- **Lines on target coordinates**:
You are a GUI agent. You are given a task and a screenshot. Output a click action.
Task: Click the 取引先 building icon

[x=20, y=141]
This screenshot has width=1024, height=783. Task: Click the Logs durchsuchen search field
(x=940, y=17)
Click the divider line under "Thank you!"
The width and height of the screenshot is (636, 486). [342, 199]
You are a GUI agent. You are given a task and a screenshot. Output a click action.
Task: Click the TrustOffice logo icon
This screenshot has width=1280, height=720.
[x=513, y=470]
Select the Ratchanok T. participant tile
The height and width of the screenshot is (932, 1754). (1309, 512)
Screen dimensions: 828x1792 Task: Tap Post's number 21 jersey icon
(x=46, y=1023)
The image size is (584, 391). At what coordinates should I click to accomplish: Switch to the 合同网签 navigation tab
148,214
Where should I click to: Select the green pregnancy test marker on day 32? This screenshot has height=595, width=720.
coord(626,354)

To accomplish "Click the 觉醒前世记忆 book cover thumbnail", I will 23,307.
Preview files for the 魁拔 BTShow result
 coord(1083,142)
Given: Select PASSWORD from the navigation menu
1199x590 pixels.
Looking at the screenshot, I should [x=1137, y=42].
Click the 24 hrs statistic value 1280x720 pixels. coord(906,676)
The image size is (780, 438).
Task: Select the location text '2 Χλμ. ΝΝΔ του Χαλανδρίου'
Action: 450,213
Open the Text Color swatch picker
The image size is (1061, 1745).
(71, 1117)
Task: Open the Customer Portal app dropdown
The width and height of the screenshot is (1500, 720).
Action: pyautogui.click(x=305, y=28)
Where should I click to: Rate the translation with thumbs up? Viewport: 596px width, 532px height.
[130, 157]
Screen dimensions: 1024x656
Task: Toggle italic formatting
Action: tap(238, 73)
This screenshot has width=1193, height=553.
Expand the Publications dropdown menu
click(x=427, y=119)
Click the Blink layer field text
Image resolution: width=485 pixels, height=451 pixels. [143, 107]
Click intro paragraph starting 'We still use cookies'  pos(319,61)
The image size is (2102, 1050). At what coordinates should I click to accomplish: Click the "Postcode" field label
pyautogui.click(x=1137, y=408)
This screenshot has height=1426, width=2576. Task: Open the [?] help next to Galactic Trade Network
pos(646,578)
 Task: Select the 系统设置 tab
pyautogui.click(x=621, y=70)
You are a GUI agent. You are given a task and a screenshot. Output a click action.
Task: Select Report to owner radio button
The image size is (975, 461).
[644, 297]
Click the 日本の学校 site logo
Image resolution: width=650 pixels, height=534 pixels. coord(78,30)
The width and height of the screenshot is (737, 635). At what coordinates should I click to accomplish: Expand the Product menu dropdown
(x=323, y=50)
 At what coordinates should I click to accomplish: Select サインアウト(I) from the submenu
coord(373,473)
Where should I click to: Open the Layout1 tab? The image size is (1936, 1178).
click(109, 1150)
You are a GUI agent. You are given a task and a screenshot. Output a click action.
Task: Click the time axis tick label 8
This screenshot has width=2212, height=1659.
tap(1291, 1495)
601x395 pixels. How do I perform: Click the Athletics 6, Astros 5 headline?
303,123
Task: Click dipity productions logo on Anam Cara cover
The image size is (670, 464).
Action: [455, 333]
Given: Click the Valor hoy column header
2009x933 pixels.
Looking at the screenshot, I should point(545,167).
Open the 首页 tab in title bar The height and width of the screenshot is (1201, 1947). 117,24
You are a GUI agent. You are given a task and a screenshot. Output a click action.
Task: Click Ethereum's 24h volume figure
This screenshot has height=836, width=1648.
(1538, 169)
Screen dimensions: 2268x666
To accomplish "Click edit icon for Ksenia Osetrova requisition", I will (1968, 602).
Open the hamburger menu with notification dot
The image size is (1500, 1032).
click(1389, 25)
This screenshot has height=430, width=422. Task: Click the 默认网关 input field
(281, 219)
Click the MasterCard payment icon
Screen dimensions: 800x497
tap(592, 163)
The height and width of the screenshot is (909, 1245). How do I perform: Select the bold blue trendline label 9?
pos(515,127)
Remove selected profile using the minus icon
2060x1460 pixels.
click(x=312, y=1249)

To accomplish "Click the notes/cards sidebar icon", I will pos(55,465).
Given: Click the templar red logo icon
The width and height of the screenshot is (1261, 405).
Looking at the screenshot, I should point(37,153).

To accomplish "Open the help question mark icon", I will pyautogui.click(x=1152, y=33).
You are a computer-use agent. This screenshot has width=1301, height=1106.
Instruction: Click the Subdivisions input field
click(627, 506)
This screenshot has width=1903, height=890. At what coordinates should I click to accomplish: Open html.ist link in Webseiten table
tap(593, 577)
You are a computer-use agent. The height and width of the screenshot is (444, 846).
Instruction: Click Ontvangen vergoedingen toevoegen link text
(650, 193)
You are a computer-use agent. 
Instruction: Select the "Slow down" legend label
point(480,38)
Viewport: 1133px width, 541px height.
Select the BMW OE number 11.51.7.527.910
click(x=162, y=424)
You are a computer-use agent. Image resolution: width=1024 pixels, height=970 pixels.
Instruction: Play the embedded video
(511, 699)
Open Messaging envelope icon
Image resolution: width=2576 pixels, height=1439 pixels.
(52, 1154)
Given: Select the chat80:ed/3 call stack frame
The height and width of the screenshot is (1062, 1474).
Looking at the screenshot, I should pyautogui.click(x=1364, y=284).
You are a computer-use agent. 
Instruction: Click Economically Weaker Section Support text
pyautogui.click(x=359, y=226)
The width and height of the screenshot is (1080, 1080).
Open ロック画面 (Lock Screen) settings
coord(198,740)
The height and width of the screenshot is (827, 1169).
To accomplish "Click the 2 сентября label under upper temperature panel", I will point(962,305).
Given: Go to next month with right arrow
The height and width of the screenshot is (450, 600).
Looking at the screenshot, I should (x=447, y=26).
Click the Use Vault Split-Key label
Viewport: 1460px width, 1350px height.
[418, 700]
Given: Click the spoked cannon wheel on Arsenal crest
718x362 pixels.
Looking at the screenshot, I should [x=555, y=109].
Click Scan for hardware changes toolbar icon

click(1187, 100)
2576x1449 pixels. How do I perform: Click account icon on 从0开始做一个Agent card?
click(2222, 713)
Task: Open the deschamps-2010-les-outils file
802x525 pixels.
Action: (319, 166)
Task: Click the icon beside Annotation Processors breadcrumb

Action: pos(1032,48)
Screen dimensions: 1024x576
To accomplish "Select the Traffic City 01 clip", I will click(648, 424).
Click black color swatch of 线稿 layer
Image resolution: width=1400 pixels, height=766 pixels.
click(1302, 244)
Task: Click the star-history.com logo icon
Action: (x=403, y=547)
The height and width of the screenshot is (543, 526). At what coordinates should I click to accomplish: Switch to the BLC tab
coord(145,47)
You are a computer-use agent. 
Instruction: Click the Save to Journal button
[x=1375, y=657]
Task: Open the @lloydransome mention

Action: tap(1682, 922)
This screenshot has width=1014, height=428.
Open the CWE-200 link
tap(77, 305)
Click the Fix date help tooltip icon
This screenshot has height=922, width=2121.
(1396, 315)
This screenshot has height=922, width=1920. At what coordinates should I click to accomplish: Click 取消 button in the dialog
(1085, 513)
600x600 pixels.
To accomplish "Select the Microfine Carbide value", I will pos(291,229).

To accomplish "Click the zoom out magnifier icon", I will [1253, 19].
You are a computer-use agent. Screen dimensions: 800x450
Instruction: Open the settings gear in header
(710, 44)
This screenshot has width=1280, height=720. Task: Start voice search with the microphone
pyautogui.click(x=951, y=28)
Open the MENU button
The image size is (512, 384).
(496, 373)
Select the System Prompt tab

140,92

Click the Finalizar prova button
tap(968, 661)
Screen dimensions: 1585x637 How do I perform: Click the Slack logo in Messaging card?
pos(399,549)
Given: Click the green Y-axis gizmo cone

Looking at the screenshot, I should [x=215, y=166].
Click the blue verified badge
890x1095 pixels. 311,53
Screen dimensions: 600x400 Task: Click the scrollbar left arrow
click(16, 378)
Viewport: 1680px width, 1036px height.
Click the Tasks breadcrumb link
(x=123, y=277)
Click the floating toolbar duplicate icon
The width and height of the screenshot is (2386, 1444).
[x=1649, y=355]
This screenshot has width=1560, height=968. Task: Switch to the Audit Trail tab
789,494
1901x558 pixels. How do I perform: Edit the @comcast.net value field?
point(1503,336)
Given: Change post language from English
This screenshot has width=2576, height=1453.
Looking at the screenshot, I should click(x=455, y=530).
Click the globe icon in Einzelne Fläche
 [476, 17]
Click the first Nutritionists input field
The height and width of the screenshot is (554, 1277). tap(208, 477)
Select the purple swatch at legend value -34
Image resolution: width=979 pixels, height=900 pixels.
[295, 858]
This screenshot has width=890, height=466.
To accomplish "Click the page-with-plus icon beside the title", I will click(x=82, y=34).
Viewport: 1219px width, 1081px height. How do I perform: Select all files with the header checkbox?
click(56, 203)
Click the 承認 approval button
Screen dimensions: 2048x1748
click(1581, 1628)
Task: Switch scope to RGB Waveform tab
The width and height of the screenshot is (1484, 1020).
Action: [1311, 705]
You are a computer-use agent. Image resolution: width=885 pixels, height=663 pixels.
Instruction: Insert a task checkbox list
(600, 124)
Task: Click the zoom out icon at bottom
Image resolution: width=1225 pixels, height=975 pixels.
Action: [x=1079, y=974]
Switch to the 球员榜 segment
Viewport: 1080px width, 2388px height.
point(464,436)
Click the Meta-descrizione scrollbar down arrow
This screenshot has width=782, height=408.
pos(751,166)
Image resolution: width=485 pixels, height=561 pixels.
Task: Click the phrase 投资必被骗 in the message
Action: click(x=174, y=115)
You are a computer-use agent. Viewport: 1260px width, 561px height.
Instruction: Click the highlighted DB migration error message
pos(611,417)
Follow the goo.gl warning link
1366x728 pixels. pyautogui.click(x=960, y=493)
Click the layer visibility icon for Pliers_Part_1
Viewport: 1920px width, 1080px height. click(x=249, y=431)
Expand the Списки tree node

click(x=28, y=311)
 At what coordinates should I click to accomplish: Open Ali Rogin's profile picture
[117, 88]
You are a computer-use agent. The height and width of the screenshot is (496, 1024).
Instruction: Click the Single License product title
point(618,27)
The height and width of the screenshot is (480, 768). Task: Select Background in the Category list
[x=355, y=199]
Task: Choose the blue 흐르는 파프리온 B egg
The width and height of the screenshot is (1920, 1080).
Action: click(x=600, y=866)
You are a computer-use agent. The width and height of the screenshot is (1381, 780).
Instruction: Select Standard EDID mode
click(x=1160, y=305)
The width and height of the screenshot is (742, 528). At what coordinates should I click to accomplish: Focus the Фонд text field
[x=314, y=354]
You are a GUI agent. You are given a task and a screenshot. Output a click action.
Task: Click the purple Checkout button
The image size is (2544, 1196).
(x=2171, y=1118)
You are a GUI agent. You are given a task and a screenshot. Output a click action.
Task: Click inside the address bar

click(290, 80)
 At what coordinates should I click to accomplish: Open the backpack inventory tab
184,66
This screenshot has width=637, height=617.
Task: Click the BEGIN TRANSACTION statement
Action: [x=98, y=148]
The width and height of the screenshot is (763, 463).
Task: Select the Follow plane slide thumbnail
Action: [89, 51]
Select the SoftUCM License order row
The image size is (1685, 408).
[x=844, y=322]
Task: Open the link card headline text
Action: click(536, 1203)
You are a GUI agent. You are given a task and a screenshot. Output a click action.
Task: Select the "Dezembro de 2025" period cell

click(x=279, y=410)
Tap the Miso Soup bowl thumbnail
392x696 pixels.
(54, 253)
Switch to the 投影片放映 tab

- **WORK TO COMPLETE**: Copy every line above that contains the string "scrollbar", matching case exactly.

- **SOLUTION**:
Screen dimensions: 600x400 Task: Click the scrollbar left arrow
Click the Meta-descrizione scrollbar down arrow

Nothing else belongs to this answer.